- TASK TO CARRY OUT
How many lines of the listing contain the string "Serien"? Only the number is wanted.

↓

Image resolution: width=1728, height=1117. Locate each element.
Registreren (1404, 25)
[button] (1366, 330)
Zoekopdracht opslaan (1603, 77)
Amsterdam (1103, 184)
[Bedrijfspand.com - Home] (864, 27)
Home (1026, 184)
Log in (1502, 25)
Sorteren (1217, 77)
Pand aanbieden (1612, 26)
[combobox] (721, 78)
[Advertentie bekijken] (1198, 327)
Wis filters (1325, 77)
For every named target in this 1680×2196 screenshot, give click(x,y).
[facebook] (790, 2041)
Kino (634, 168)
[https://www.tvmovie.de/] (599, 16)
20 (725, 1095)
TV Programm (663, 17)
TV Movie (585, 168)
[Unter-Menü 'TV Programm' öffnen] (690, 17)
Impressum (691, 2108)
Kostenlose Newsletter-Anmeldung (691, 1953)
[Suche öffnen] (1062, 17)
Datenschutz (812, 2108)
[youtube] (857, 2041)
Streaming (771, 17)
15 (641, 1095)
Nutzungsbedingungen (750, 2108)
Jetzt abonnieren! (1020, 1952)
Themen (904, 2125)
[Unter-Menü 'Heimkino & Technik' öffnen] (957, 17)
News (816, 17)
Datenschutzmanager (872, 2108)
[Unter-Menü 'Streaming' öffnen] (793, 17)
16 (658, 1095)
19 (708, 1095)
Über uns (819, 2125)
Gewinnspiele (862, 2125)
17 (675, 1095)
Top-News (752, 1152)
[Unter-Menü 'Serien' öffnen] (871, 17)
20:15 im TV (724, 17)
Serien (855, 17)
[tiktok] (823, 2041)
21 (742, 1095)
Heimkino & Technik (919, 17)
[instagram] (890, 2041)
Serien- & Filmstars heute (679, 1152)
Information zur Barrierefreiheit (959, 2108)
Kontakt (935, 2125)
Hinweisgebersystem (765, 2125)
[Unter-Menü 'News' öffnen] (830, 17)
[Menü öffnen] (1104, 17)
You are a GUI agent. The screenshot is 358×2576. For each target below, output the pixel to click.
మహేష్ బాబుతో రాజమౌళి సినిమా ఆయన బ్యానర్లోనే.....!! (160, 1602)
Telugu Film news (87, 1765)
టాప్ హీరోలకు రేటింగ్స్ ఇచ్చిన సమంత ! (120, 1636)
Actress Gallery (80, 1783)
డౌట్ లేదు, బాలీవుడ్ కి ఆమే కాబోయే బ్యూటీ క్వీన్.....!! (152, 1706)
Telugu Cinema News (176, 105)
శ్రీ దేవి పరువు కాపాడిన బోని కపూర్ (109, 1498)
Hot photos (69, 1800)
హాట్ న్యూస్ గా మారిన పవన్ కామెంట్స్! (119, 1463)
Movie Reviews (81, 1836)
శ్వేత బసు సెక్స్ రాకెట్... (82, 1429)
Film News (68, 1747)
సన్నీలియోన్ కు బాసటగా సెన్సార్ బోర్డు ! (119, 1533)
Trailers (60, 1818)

↑

- WORKED SOLUTION
3